Wie aus einem gestern veröffentlichten Bericht des American Jewish Joint Distribution Committee hervorgeht, haben zehn deutsche Großstädte über 40 Prozent ihrer jüdischen Bevölkerung verloren; viele kleinere jüdische Gemeinden sind in den vergangenen fünf Jahren gänzlich verschwunden.
Da die Juden in Deutschland immer weniger in der Lage sind, ihre Fürsorgeeinrichtungen zu finanzieren, hat das Joint Distribution Committee im vergangenen Jahr 682.000 $ für Ausbildung, Umschulung, wirtschaftliche Hilfe, Emigration, Bildung und Wohlfahrt der deutsch-jüdischen Bevölkerung bereitgestellt.
Joseph C. Hyman, Geschäftsführer des Joint Distribution Committee, erklärte dazu: „Die jüngst verfügten Bestimmungen berauben die jüdischen Gemeinden ihrer Eigenschaft als quasi öffentliche Einrichtungen und nehmen ihnen somit das Recht, von ihren Mitgliedern Steuern zu erheben. Das ist der schwerste und möglicherweise nicht mehr wiedergutzumachende Schlag gegen die Fähigkeit der jüdischen Gemeinden, ihre Fürsorge- und Wohlfahrtseinrichtungen aufrechtzuerhalten.“
Der Bericht über die Auflösung jüdischer Gemeinden in Deutschland zeigt, dass 60 der ursprünglich 250 hessischen Gemeinden nicht mehr bestehen. Gegenüber 67 Gemeinden mit jeweils mehr als 500 Juden im Jahr 1933, bestanden Ende 1937 nur noch 52 solcher Gemeinden.
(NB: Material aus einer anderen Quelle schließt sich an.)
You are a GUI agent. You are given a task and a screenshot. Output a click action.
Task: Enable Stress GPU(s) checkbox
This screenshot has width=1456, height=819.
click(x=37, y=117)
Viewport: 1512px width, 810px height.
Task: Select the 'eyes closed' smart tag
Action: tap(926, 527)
Die zehn Städte, die mehr als 40 Prozent ihrer jüdischen Bevölkerung verloren haben, sind
Bevölkerung 1933 Bevölkerung 1937 Verlust in Prozent
Gießen 855 375 56,14
Bochum 1069 556 47.99
Nürnberg 7502 4000 46,48
Worms 1016 549 45.97
Halberstadt 706 389 44.90
Pforzheim 770 425 44,80
Bruchsal 501 279 44.31
Heidelberg 1102 627 43.10
Hagen 508 299 41.14
Freiburg 1138 670 41,12
Laut Bericht spiegelt sich der Bevölkerungsrückgang auch in der abnehmenden Wirtschaftskraft jüdischer Gemeinden wider. Von 1.400 Gemeinden mussten 309 als bedürftig und weitere 303 als teilweise bedürftig eingestuft werden. Das Committee beschäftigt sich derzeit mit den Anträgen von 120 Städten, die um Aufnahme in die Kategorie „bedürftig“ bitten.
Aus dem vorliegenden Bericht des Joint Distribution Committee geht hervor, dass der Zentralausschuss der deutschen Juden für Hilfe und Aufbau im Jahr 1937 4.439.267 Mark ausgegeben hat.